Be extremely skeptical of "wire within walls" failures.

Anytime the evidence starts pointing to a failure of wiring within the walls, stop it. Unless you have recently been driving nails into walls or had damage from an earthquake, with all deliberate force, push "arbitrary wire failure within walls" to the very bottom of the list. They are highly improbable.

This usually surfaces something else. Often, novices don't have the skill or experience to spot the "something else", but focus there anyway. For instance, many will wave around a non-contact voltage detector and find all the wires that are supposed to be hot are hot. That doesn't check the return wire, neutral, which is equally important and is supposed to read not-hot.
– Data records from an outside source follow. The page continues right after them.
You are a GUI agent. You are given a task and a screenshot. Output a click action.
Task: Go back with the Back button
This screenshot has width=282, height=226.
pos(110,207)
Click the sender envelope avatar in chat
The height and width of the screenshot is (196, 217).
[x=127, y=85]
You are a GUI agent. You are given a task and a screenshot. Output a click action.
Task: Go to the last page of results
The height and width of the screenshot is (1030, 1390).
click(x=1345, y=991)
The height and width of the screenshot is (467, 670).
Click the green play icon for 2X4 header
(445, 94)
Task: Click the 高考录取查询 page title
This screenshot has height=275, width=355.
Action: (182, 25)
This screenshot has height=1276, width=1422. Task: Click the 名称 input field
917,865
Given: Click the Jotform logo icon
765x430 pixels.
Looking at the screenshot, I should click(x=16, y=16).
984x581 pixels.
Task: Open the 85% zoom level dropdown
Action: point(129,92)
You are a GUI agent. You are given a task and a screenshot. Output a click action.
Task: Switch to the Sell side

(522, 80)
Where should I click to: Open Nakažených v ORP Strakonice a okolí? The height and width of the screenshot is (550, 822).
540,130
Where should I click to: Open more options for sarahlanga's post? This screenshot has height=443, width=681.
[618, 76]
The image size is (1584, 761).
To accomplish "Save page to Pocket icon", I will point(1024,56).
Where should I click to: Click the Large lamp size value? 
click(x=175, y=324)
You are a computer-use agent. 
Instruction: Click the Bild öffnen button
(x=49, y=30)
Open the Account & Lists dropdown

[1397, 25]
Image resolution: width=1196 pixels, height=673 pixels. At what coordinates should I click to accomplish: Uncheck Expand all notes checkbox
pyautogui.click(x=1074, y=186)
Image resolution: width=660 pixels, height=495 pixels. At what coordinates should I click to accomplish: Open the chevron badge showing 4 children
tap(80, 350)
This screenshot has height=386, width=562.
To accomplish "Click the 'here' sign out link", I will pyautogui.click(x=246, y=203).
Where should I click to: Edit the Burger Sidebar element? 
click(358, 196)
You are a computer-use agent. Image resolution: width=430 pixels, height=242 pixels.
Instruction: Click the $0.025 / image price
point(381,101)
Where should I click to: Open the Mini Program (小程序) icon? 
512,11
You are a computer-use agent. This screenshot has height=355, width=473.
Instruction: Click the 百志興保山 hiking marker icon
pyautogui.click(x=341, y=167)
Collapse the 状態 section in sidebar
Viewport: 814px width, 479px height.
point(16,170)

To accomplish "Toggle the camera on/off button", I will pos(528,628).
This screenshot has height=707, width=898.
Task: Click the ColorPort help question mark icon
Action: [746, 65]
Connections should be doubted unless they can be physically inspected, and even then, disconnecting and reconnecting them never hurts and can help. This is where "back stabs" are a big problem. They frequently fail without any evidence of failing: Back stabs are uninspectable. They also cannot be reused, because pulling the wire out ruins the spring. All backstab connections that are not proven working should be moved to the side screws, and torqued properly. (most people torque too little). There, you can inspect them (and they're also a lot less trouble).

If a GFCI is involved, examine closely its wiring, which often means reexamining ones assumptions about how GFCIs are supposed to be wired. If in doubt, get a picture of how it is connected, then remove it altogether (temporarily). If a circuit works in all respects until a GFCI is added, that is an entirely different problem, and again has nothing to do with wiring in the walls.

The last thing you want to do is bust out walls, spend $500 on work to replace a cable, only to cross it off the list and say "Nope, that wasn't it, what's next on the failure tree?" That is why I say "push it to the bottom".

Or even worse, in the course of replacing the cable, you unknowingly correct the actual problem, e.g. a loose nut on the neutral bar. As I say about car repairs, "replacing a $600 car computer is a very expensive way to reset a car computer".